On Fri, 20 Feb 2026 at 02:06, 'Damien Le Moal' via syzkaller-bugs
<
syzkall...@googlegroups.com> wrote:
>
> On 2/20/26 09:55, Niklas Cassel wrote:
> > On Thu, Feb 19, 2026 at 10:33:22AM +0900, Damien Le Moal wrote:
> >>>> UBSAN: shift-out-of-bounds in drivers/ata/libata-core.c:5166:24
> >>>> shift exponent 4210818301 is too large for 64-bit type 'long long unsigned int'
> >>>
> >>> 4210818301 is 0xfafbfcfd
> >>>
> >>> 0xfafbfcfd is ATA_TAG_POISON.
> >>>
> >>> ATA_TAG_POISON is set by ata_qc_free(), so it appears that
> >>> ata_scsi_deferred_qc_work() is trying to issue a QC that has
> >>> already been freed.
> >>
> >> I checked the code but I fail to see any path that can lead to this happening.
> >> I did more tests using qemu q35 machine as used by syzbot, and everything looks
> >> fine. So not sure what is happening here. I will dig further.
> >
> > Hello Damien,
> >
> >
> > My best guess:
> > since qc->tag is ATA_TAG_POISON, ata_qc_free() must have been called
> > on ap->deferred_qc.
> >
> > If it was an NCQ abort, ata_eh_set_pending() would have been called to
> > clear ap->deferred_qc. Since ap->deferred_qc is apparently set, it
> > appears that we did not get an error IRQ.
> >
> > To me, that leaves a timeout as the most likely scenario.
>
> Good point. I think the timeout case was completely overlooked...
> That should be fairly easy to debug: I just need to add have the deferred work
> do nothing to see the deferred qc timeout.
>
> Let me hack something and come up with a fix.
>
> >
> > I.e.
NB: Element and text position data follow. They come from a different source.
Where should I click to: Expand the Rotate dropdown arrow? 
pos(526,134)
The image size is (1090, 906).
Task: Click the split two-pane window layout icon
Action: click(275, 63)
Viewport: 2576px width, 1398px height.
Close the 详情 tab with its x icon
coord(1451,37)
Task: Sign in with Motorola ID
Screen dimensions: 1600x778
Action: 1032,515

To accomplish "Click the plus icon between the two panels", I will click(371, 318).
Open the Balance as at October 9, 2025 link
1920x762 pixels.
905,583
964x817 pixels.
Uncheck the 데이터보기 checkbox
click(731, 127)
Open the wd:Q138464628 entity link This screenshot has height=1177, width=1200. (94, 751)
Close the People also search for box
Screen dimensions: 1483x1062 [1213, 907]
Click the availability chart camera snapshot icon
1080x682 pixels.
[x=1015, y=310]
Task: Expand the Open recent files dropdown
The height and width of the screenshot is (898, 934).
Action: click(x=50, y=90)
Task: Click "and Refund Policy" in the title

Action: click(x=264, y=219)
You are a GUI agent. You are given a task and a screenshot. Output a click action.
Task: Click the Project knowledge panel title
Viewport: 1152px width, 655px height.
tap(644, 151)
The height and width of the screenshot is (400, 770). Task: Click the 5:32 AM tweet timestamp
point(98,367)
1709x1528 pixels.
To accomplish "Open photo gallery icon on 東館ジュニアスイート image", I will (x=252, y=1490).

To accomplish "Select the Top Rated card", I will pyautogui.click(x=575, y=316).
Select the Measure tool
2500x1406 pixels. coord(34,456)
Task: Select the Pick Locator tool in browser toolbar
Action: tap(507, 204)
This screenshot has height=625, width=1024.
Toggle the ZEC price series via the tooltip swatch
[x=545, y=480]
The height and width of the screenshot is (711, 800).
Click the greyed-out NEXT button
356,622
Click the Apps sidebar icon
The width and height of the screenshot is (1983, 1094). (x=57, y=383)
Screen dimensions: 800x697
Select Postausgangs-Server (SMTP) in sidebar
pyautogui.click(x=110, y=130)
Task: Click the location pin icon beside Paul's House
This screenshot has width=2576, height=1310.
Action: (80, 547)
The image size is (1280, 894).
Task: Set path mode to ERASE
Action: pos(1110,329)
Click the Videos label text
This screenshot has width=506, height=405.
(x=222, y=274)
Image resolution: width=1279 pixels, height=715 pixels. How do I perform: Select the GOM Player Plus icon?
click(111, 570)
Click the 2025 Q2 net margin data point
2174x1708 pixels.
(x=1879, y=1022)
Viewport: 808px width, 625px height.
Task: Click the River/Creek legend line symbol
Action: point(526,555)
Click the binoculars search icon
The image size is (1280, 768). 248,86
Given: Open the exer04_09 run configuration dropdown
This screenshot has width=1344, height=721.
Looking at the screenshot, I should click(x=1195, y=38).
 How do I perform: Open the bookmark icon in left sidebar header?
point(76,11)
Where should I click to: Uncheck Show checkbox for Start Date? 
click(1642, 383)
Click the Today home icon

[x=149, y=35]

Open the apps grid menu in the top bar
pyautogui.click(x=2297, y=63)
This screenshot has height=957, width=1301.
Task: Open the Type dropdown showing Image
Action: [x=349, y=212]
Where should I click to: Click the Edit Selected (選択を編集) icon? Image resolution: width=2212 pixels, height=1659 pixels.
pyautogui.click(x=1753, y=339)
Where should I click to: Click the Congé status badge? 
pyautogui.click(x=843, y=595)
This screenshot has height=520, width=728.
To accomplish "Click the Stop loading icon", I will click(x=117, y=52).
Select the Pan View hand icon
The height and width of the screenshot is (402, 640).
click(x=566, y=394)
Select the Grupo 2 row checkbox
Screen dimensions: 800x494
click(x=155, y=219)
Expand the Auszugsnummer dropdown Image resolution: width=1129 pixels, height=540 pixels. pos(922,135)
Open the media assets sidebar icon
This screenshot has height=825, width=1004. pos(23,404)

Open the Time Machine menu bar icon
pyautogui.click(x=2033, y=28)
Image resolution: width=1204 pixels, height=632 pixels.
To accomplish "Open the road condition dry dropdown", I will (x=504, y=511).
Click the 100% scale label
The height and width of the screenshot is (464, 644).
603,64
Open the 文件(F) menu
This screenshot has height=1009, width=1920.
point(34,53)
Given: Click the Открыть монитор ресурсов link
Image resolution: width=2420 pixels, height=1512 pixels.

SCSI EH is called without ata_eh_set_pending() having been called.
> > (Currently ata_eh_set_pending() is the function that clears
> > ap->deferred_qc)
> >
> >
> >
> > If I look at ata_scsi_cmd_error_handler() it will only break if:
> >
> > if (qc->flags & ATA_QCFLAG_ACTIVE && qc->scsicmd == scmd)
> >
> > If the deferred QC times out, flag ATA_QCFLAG_ACTIVE will not be set
> > (because ATA_QCFLAG_ACTIVE is only set by qc_issue()).
> >
> > Since ATA_QCFLAG_ACTIVE is not set i == ATA_MAX_QUEUE, so we will enter the
> > else clause which calls:
> > scsi_eh_finish_cmd(scmd, &ap->eh_done_q);
> >
> >
> > That might potentially free the tag to the block layer to reuse,
> > while ap->deferred_qc is still set (with the same tag).
> >
> > Possibly, next time ata_scsi_qc_issue() is called, ap->deferred_qc is still set,
> > so it calls ata_qc_free(qc), which, since it wasn't cleared, might have the same
> > tag? because block layer has now reused the tag (since SCSI completed the
> > command).
> >
> > I would possibly have expected some kind of print from SCSI in this case.
> > (But since the else clause finishes the command normally, perhaps not?)
> >
> > But perhaps it is wise to add some code to ata_scsi_cmd_error_handler()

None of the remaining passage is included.